> Work instruction: Please copy each line of the records below that holds the word "agent".

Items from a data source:
★ ★ ★ ★ ★ ★ ★

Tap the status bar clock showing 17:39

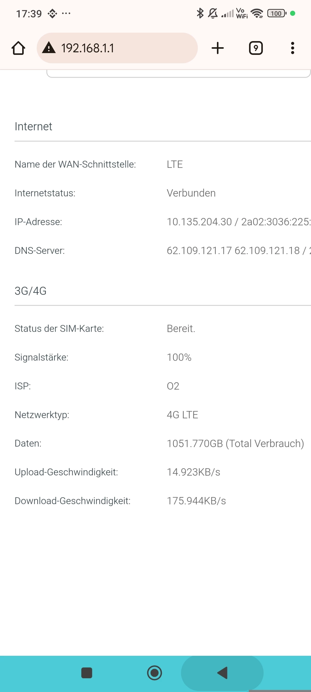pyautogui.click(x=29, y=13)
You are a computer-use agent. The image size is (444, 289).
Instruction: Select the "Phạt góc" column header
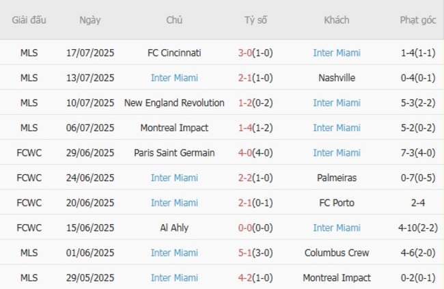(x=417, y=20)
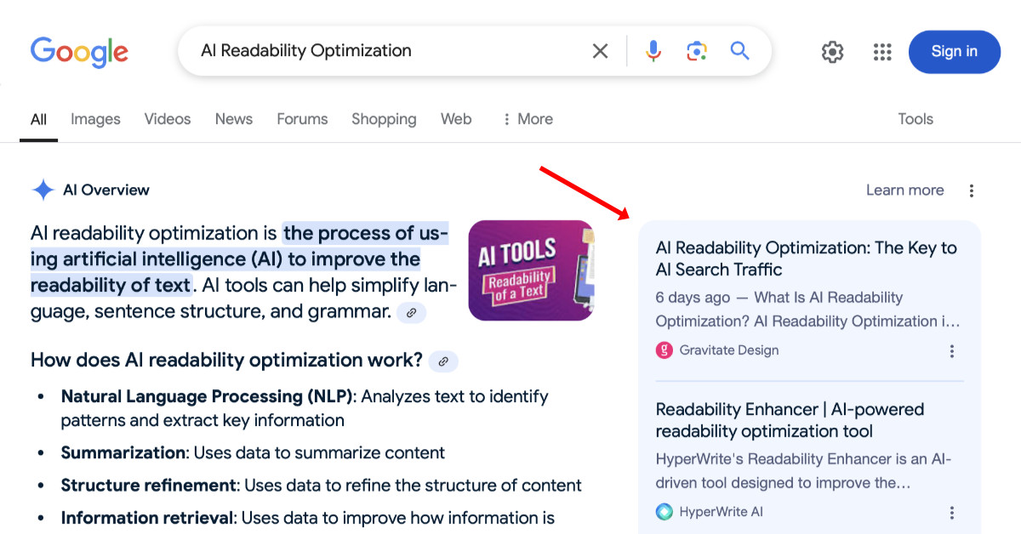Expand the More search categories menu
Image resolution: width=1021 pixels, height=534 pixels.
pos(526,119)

★ ★ ★ ★ ★ ★ ★

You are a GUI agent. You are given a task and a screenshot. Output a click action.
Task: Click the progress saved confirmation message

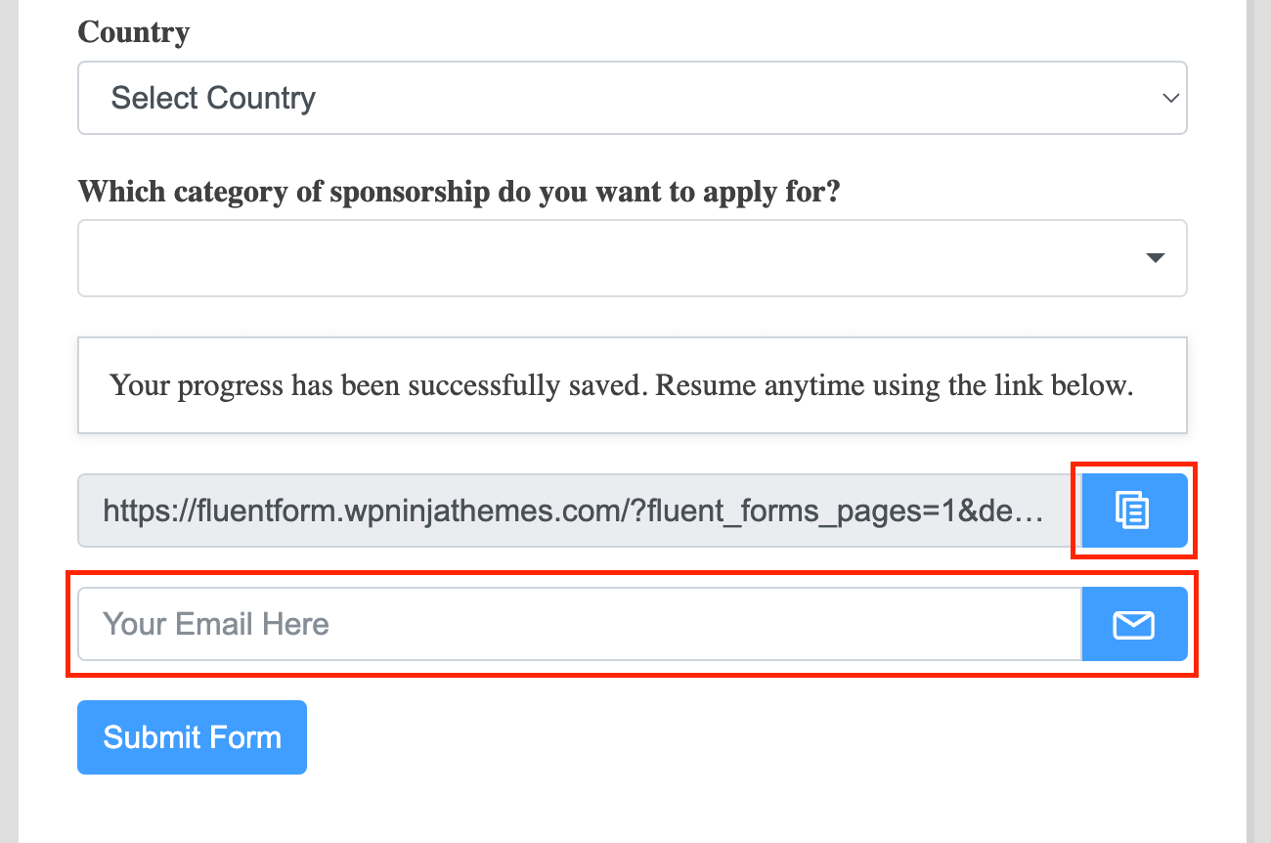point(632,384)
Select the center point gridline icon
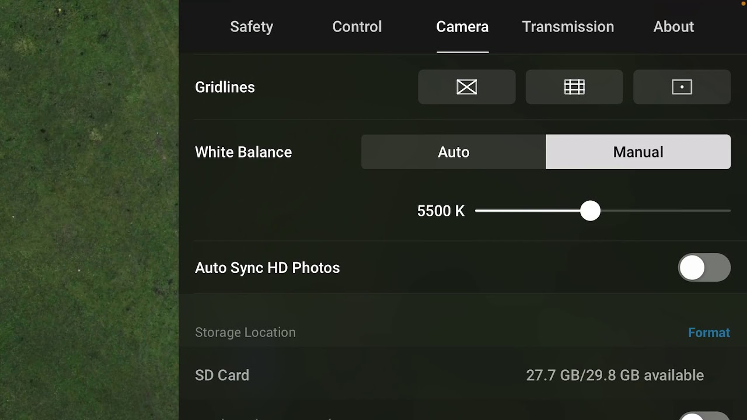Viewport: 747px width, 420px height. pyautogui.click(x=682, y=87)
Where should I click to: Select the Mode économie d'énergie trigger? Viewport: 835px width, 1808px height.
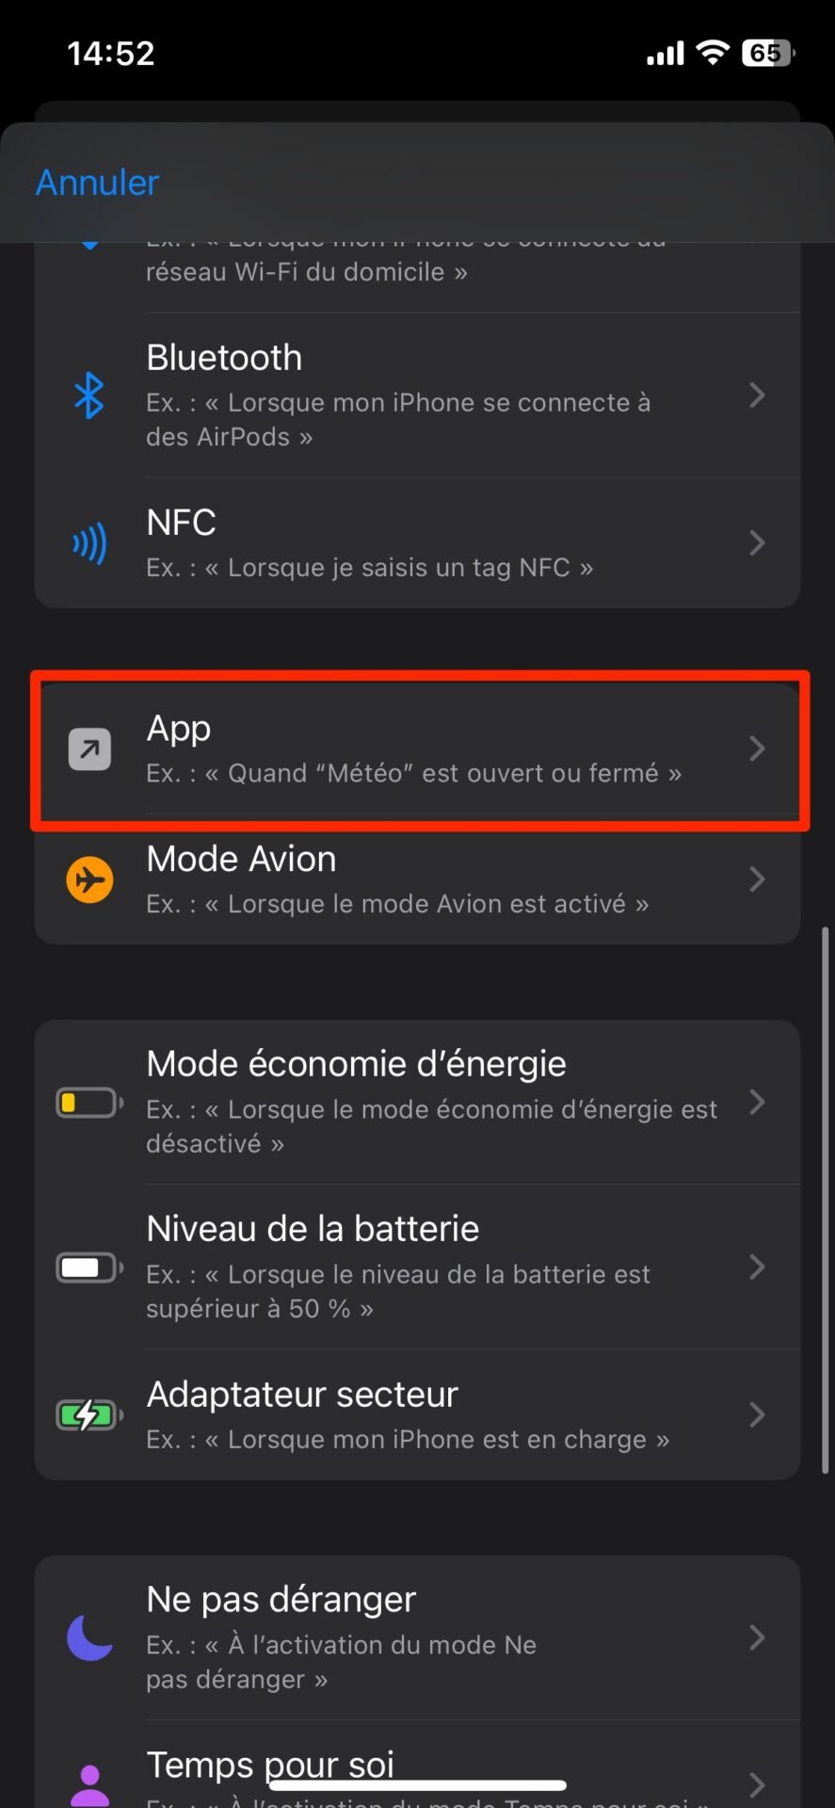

★ ★ ★ ★ ★ ★ ★

> Answer space:
You are a computer-use agent. The image size is (444, 289).
You are a GUI agent. You are given a task and a screenshot. Output a click action.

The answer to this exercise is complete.